FOR IMMEDIATE RELEASE         Contact:  Genesis Energy, L.P.
                                        Ross A Benavides
                                        Chief Financial Officer
                                        (713) 860-2528

                                        GEL Acquisition Partnership, L.P.
                                        Dan Krausse
                                        President & Chief Executive Officer
                                        (214) 855-7813


    GEL ACQUISITION PARTNERSHIP, L.P. INTENDS TO REDUCE FUTURE DISTRIBUTIONS
      FOR GENESIS ENERGY, L.P. AFTER PLANNED ACQUISITION OF GENERAL PARTNER

     October 31, 2001 - GEL Acquisition Partnership, L.P. (GA Partnership) and
Genesis Energy, L.P. (AMEX:GEL) announced today that upon closing the
transaction to transfer ownership of Genesis Energy, L.L.C. (Genesis), the
general partner of Genesis Energy, L.P. (the Partnership), from Salomon Smith
Barney (Salomon) to GA Partnership, GA Partnership intends to reduce the
distribution from $0.20 to $0.10 effective with the fourth quarter distribution
to be made on February 14, 2002.

     On August 10, 2001, GA Partnership and Genesis previously announced that
Salomon and GA Partnership had executed a definitive agreement to transfer
ownership of Genesis to GA Partnership.  At that time, GA Partnership and
Genesis announced that the transaction was expected to close on or before
October 31, 2001.  At this time, the transaction is expected to close on or
before November 30, 2001.

     Mark Gorman, president and chief executive officer of Genesis, said,
"Salomon extended the expiration date of its $300 million credit support
obligation from March 31, 2001 to December 31, 2001 as part of the restructuring
approved by the Genesis unitholders in December 2000.  This extension eliminated
an estimated $2.5 million increase in trade credit costs for the last nine
months of 2001.

     "Based on the marketplace for credit facilities, the Partnership's
financial performance and the anticipated cost of replacing the Salomon credit
support obligation, we expect to replace the $300 million Master Credit Support
Agreement and our existing $25 million Credit Agreement with a third-party
facility in the amount of $100 million providing for letters of credit and
working capital borrowings.  As a result of the changes in the size and the cost
of the Partnership's credit facility, the level of bulk and exchange volumes in
the Partnership's gathering and marketing operations must be substantially
reduced.  We expect that these changes will result in decreased total gross
margins and less Available Cash for distribution to the Partnership's
unitholders."

     Dan Krausse, chairman and president of GA Partnership, said, "2002 will be
a transition year for the Partnership.  After closing the transaction with
Salomon, our strategy will be to grow the asset base quickly, but responsibly,
and to steadily increase cash flows and distributions.  We are confident that
our relationships with the energy industry and the capital markets will help to
facilitate growth opportunities for Genesis during the coming year.  However, we
believe that it is prudent to reduce the quarterly distribution until the
Partnership begins to benefit from the anticipated growth."

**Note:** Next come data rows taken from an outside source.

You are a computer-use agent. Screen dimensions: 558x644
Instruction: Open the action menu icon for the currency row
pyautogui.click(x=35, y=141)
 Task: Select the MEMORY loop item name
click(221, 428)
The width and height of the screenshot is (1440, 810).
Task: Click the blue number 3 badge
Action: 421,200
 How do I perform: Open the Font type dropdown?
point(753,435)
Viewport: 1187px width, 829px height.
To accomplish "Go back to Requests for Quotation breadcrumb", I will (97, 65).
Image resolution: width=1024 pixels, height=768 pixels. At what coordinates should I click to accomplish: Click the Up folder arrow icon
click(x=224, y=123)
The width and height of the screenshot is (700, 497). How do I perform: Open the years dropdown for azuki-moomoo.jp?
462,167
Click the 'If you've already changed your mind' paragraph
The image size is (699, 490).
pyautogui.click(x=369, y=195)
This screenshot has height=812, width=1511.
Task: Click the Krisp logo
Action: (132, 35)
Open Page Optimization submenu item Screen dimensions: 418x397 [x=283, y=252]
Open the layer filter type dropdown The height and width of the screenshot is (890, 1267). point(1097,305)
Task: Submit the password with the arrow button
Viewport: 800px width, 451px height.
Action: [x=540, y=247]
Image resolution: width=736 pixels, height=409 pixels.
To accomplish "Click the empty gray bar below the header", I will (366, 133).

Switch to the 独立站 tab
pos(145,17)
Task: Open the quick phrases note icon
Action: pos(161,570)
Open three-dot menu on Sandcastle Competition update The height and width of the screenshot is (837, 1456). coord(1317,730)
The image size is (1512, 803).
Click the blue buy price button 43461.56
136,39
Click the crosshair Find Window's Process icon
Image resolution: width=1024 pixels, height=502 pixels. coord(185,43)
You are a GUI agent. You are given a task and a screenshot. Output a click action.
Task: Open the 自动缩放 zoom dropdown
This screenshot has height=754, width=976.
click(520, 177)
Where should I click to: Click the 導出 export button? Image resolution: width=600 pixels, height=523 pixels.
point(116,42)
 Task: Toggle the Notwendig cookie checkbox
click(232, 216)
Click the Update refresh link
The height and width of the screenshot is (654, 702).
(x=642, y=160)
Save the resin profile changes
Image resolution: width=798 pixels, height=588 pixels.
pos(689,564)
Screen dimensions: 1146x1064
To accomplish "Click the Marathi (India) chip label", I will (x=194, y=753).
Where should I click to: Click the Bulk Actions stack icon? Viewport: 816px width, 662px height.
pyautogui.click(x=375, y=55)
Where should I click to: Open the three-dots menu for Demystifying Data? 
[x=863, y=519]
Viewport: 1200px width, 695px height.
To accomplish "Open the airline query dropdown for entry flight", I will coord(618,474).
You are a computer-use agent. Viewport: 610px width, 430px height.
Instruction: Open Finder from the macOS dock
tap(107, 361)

     Genesis Energy, L.P., operates crude oil common carrier pipelines and is an
independent gatherer and marketer of crude oil in North America, with operations
concentrated in Texas, Louisiana, Alabama, Florida, Mississippi, New Mexico,
Kansas and Oklahoma.

     This press release includes forward-looking statements within the meaning
of Section 27A of the Securities Act of 1933 and Section 21E of the Securities
Exchange Act of 1934.  Although Genesis believes that its expectations are based
upon reasonable assumptions, its goals may not be achieved.  Important factors
that could cause actual results to differ materially from those in the forward
looking statements herein include the timing and extent of changes in commodity
prices for oil, ability to obtain adequate credit facilities, ability to make
acquisitions, environmental risks, government regulation, the ability of the
Company to meet its stated business goals and other risks noted from time to
time in the Company's Securities and Exchange Commission filings.